I can't get my work queues to start properly. Doin...
# ask-community
j
I can't get my work queues to start properly. Doing this on a RHEL VM with a service file that just calls
prefect agent start -q main
. When I look at the logs for this, it shows me the agent starts and that it's checking for runs but it doesn't find any. Meanwhile the work queue in Prefect Cloud is unhealthy with a bunch of late runs. I tried reauthenticating to Prefect Cloud from the terminal and restarting the agent and upgrading to the latest prefect version. Any other advice?
w
hmm, can you double check that your agent is connected to the right workspace? the workspace id in your cloud url and the workspace id in your profile on the VM should be the same. You can see your API url on the vm by running
prefect config view
j
yep those ids match. Any other ideas are much appreciated!@
s
I am also having the same issue. The last healthy run I had was at 11AM. Since then, all of my flows are stuck in Late status. So assuming this is a wider spread issue.

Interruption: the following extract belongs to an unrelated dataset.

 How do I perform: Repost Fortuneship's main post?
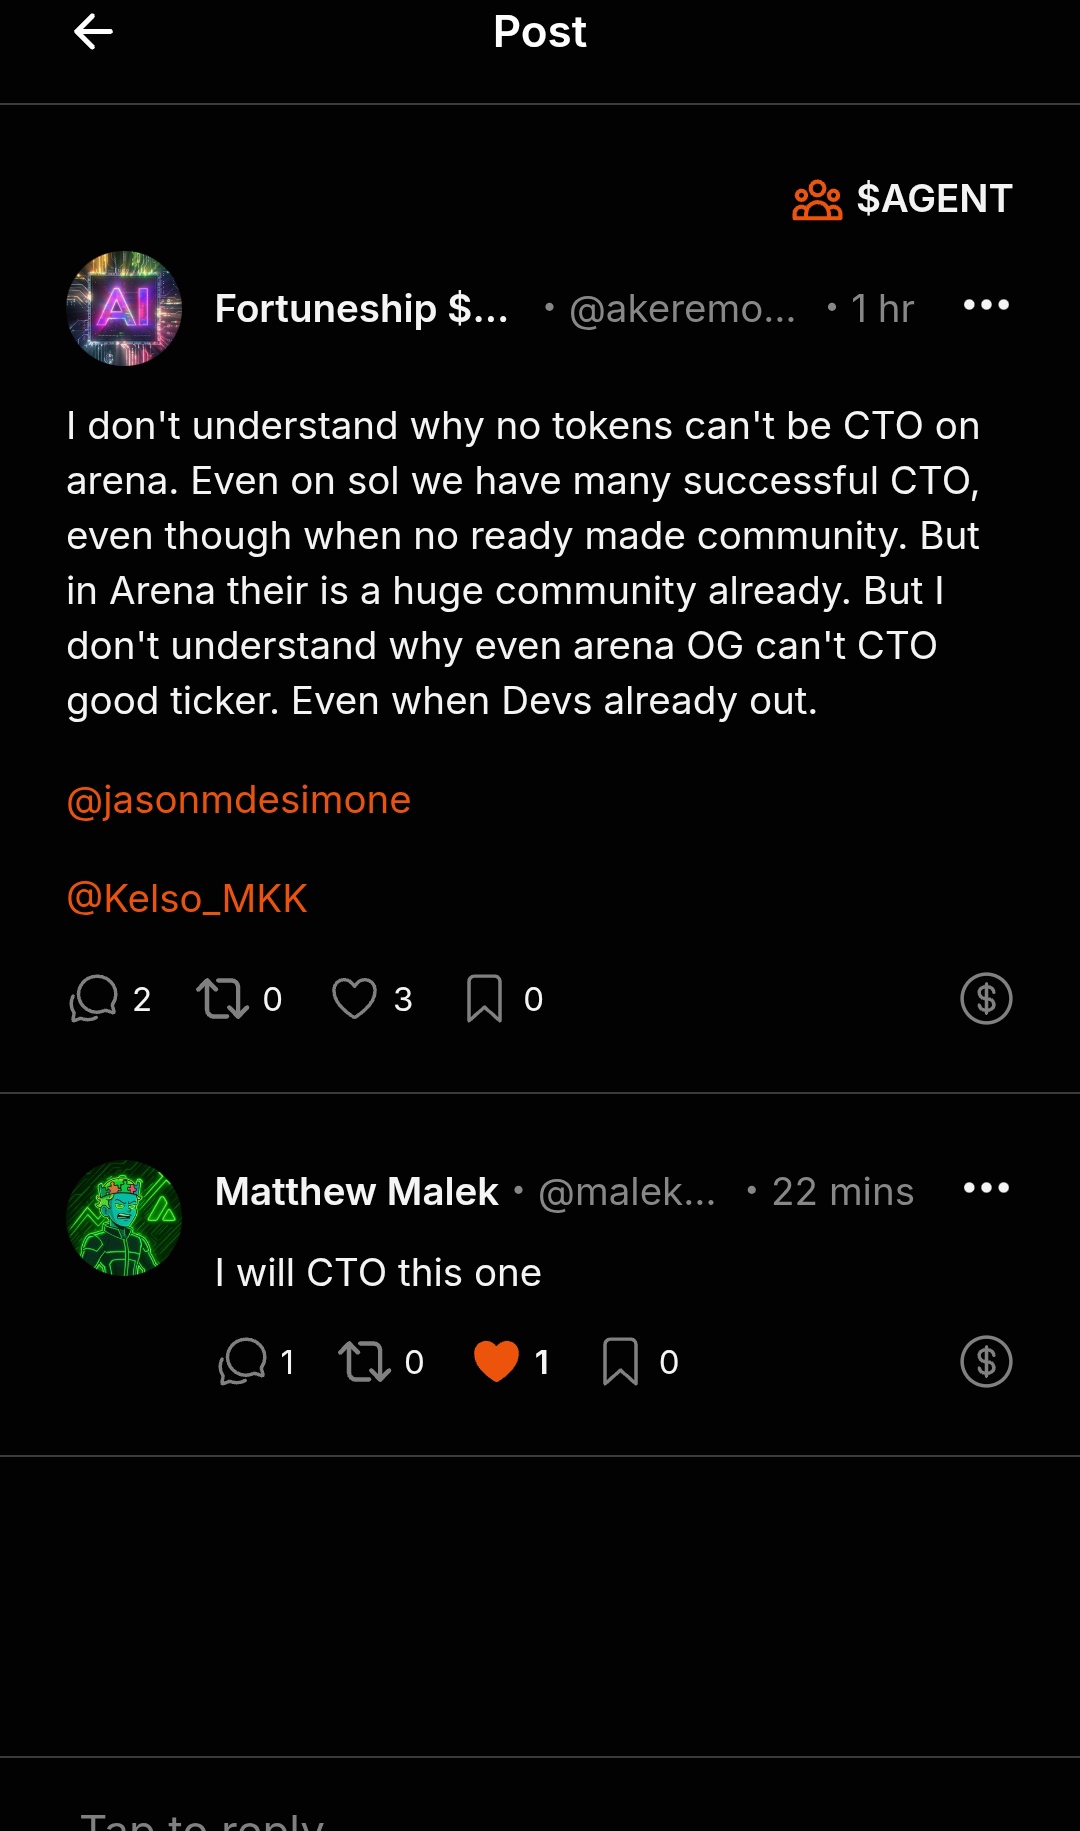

We are running on K8s infra on GCP, so would not be a RHEL related issue.
j
When I disabled concurrency limit for the work queue, it got healthy again!
s
Was this on the cloud side? We're currently at flow run concurrency unlimited
Wondering if I add a limit and remove if that will trigger it. Which limit were you at?
j
I set it to 5 and then when I cleared it it worked again. And yeah this was on the cloud side, right like in your screenshot.
s
Ok, yeah, I did the same and they are catching up now. I'm not savvy enough to root cause this, but @Will Raphaelson would you be able to set up an investigation?
j
Okay glad that worked!
w
Yeah I’ll raise this to our on call engineers, thanks.
s
Thank you James and Will!
a
Hey James and Steven! Would either of you be willing to DM me with your account ID or workspace ID?
👍 2
s
Flagging that I had this happened again this morning. Last successful run was at 8:12AM. Had you had any luck investigating? If you need more info, maybe we can schedule a call for Monday? Our fix has been needing to restart our Kubernetes agent cluster, not the work pool concurrency poke that James suggested above. @Andrew Brookins
Also, don't think this is a bug report per se, but we pushed a code change while runs were in the Late status, and through our CI/CD we update our deployments, and that caused all the Late runs to vanish - whereas I would expect the behavior to be similar to running a deployment for scheduled flows where the schedule is maintained. Our setup can now handle late runs for backfilling, but our late runs were removed, so they never got the chance to properly catch up.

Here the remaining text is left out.